A car is your only travel option to the far-flung reaches of the UP, unless you're a prolific hitchhiker. Make sure you've got four-wheel drive, a good playlist, and plenty of supplies (food, whiskey, and ideally a portable grill). We recommend a stay in the hostel, a large yurt with 12 bunk beds and a few soggy couches. Here, you'll meet your drinking buddies and Bohemia spirit guides. You won't need their help finding secret stashes (they're everywhere), but they will wake you up from your drunken slumber to watch the Northern Lights over frozen Lake Superior.

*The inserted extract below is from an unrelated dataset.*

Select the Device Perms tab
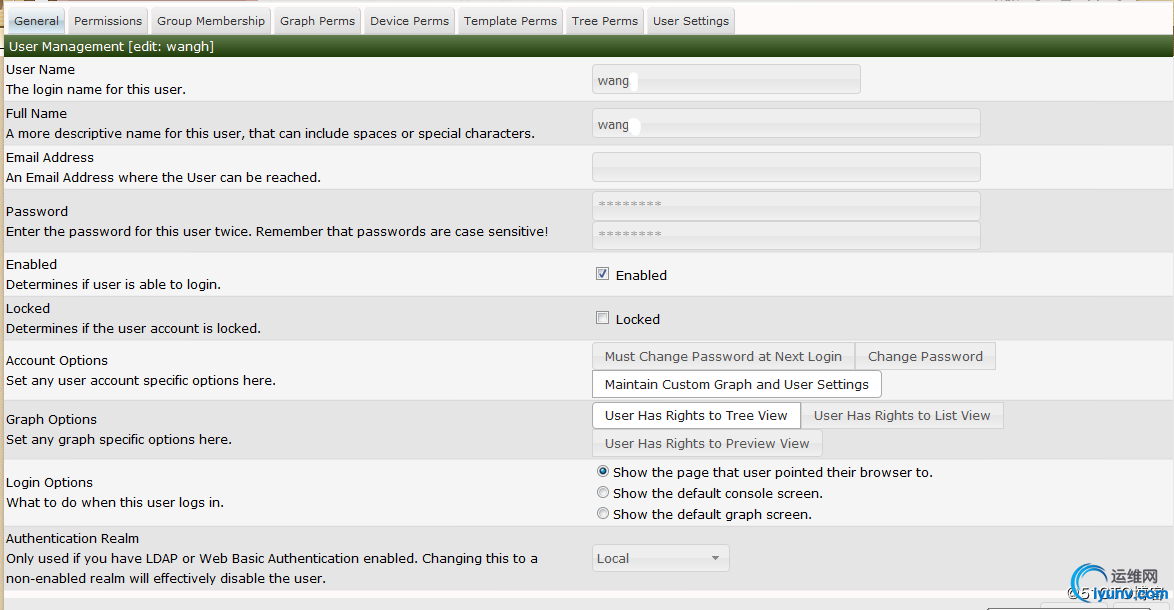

The best skiing is as far skier's left as possible on the mountain, where steep, narrow glades take you from the summit all the way to the road. The shuttle ride back to the base is the perfect time to share a flask with the kid in a Packers jersey and the white-bearded man ripping 210s. Try the backside for freshies if the snow is low or the mountain is crowded (unlikely), but beware of the long traverse out. If you're lucky enough to find an experienced local, ask for beta on the area's backcountry options. Rumors of endless, low-angle powder fields abound, but you'll need help getting there. Once you do, your chance of crossing tracks laid by anything but an animal are slim to none.
The lodge's restaurant is open all day, but with limited options. The slickest way around eating sandwiches and pizza for your entire stay is that portable grill we mentioned earlier. Put on all your layers, grab a drink, and set up a grill-and-chill on the snow. Just be sure you're well stocked up on the three main Midwestern food groups: meat, cheese, and beer.
If you're looking to drop a little more cash on a spot to sleep, private cabins and yurt rentals are available on and near the mountain. You'll still get to know the community at the North Pole Bar, your awesomely tacky and only après option (also, like most of Bohemia, housed in a yurt). On your way out of town, stop in at The Pines in Copper Harbor for a killer diner meal, and check out the nearby Bear Belly Bar and Grill on Lac La Belle for local brews.
The Bohemia experience is worth the journey, especially for Midwest-dwelling mountain athletes who need a little more action than the occasional trip out West. If you hit it when a storm does, you won't think twice about the mountains you've been missing. And even if Ullr doesn't provide, the funky community definitely will.